Sein Gegenspieler, Rivale und Erzfeind – im Leben wie im Thriller Charles-Maurice de Talleyrand. Ebenso ein ehemaliger Priester wie Fouché, ist er in den Jahren der Revolution steil aufgestiegen und als Außenminister Napoleons zu Reichtum und Ehren gekommen. Doch auch sein Wohlergehen ist von den Launen des Kaisers abhängig. Immer wieder spielt Napoleon die beiden gegeneinander aus.
Wir begegnen noch weiteren historischen Gestalten, die eine Hauptrolle in diesem Buch innehaben, aber längst nicht so berühmt sind. Vielleicht mit einer Ausnahme: Donatien Alphonse Marquis de Sade, jenem Adeligen, der die größte Zeit seines Lebens entweder in Haft oder im Irrenhaus verbrachte.

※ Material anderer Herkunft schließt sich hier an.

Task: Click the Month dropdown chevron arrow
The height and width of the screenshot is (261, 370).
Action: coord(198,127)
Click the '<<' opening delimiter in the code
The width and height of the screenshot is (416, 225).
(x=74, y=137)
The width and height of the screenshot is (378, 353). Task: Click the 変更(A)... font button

Auch Louis Marais ist historisch belegt, genauso wie Isabelle de la Tour, der Polizeiarzt Maurice Gevrol oder die Giftmischerin und Serienmörderin La Monvoisin.
Die Zeiten sind denkbar schlecht für die Mehrheit der Bevölkerung. Die Pest fordert unter den Armen wie unter den Reichen ihre Opfer. Verbrechersyndikate haben es relativ einfach – sie zahlen hohe Bestechungsgelder an die nicht allzu üppig entlohnten Staatsdiener, die dann bei Bedarf auch rechtzeitig wegsehen.
Zum Buch:
Der nach Brest strafversetzte Louis Marais wird von Fouché nach Paris zurückgeholt, nachdem eine unerklärliche Mordserie die Hauptstadt erschüttert. Die Opfer sind immer junge Mädchen, die kaum einer vermisst. Besonderes Kennzeichen: sie haben alle vor kurzem ein Kind geboren. Die Frauen sind bestialisch verstümmelt, die Kinder spurlos verschwunden. Marais soll nun diese Morde aufklären. Ein heikles Unterfangen zumal sich der Verdacht nach einer okkulten Sekte und perversen Riten ergibt.

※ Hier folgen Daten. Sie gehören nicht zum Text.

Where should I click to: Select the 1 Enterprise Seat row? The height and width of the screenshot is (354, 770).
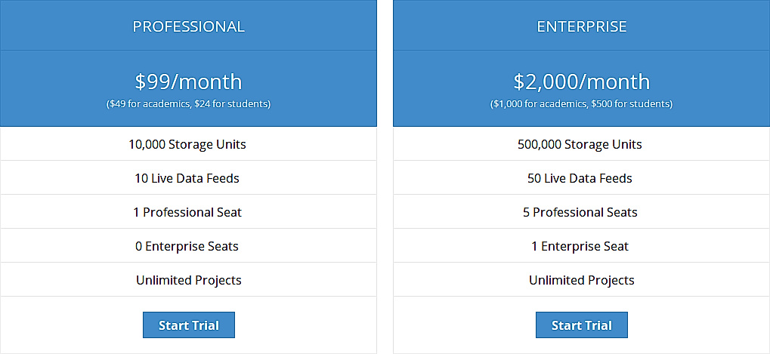tap(581, 246)
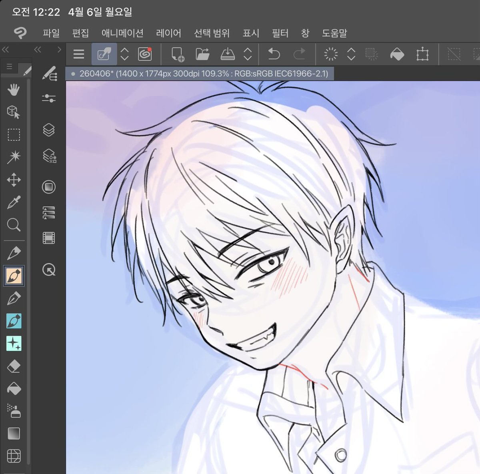Open the 레이어 menu
The height and width of the screenshot is (474, 480).
(x=168, y=34)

Doch wer außer dem Marquis de Sade wüsste besser über solche Praktiken Bescheid? Also befreit ihn Marais aus der Irrenanstalt Charenton-Saint-Maurice.
„Es braucht ein Ungeheuer, um ein Scheusal zu fangen, das haben Sie selbst gesagt. Also beschweren Sie sich jetzt gefälligst nicht darüber, wenn andere versuchen, wie ein Ungeheuer zu denken.“ (S. 487)
Gemeinsam jagen sie den oder die Mörder. Doch sie hinken immer einen Schritt hinterher. Wie hängt Fouché in der Sache? Oder zieht Talleyrand die Fäden?
Marais kann niemandem im Polizeiapparat mehr vertrauen. Daher sucht er Hilfe bei einer ganz anderen Stelle: den Gitanes, dem fahrenden Volk, dem er selbst angehört.
Meine Meinung:
Was während der Ermittlungen aufgedeckt wird, ist nichts für zartbesaitete Leser. Allerdings werden die Grausamkeiten nicht aus reiner Sensationsgier geschildert.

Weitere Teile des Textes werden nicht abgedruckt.